Die PISA-Studie fragt weder nach Fakten-Wissen noch unternimmt sie den Versuch, die humanistische Bildung zu testen. Mit anderen Worten: Sie gibt keine Auskunft darüber, ob und inwieweit junge Menschen mit den Klassikern der deutschen und der Weltliteratur vertraut sind. Und es wird auch kein stur auswendig gelerntes Wissen abgefragt.

Aufs Leben vorbereitet?

Neue PISA Studie wird vorgestellt
Es ist zum Haareraufen ...Bild: dpa

Die Forscher der Organisation für wirtschaftliche Zusammenarbeit und Entwicklung (OECD) haben das Bildungsniveau der Schüler in bester angelsächsischer Tradition gemessen und sich damit für eine Variante entschieden, die als internationaler Standard gilt: Bei der internationalen PISA-Studie wird geprüft, inwieweit die Schüler am Ende der Pflichtschulzeit über Fähigkeiten verfügen, ohne die sie später im beruflichen und gesellschaftlichen Leben keine Chance haben.

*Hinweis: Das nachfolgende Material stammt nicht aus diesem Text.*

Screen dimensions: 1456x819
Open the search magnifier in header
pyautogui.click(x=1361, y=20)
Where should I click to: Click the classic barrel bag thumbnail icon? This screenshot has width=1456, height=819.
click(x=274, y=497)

Wer nicht gut lesen kann, so die Grundannahme, dem wird es schwer fallen, eine aussagekräftige Bewerbung zu schreiben - und er hat folglich Probleme, eine Lehrstelle und später einen Arbeitsplatz zu finden. Wer aber sehr gute Testergebnisse erzielt, der kann komplexe Probleme lösen und hat damit gute Voraussetzungen für einen anspruchsvollen Arbeitsplatz.

Auswendiglernen zwecklos

Die OECD hat vor allem die Wirtschaftskraft ihrer Mitgliedsländer im Visier. Aussagen oder Methodik ihrer Untersuchung sind von namhaften Wissenschaftlern nie ernsthaft in Frage stellt worden.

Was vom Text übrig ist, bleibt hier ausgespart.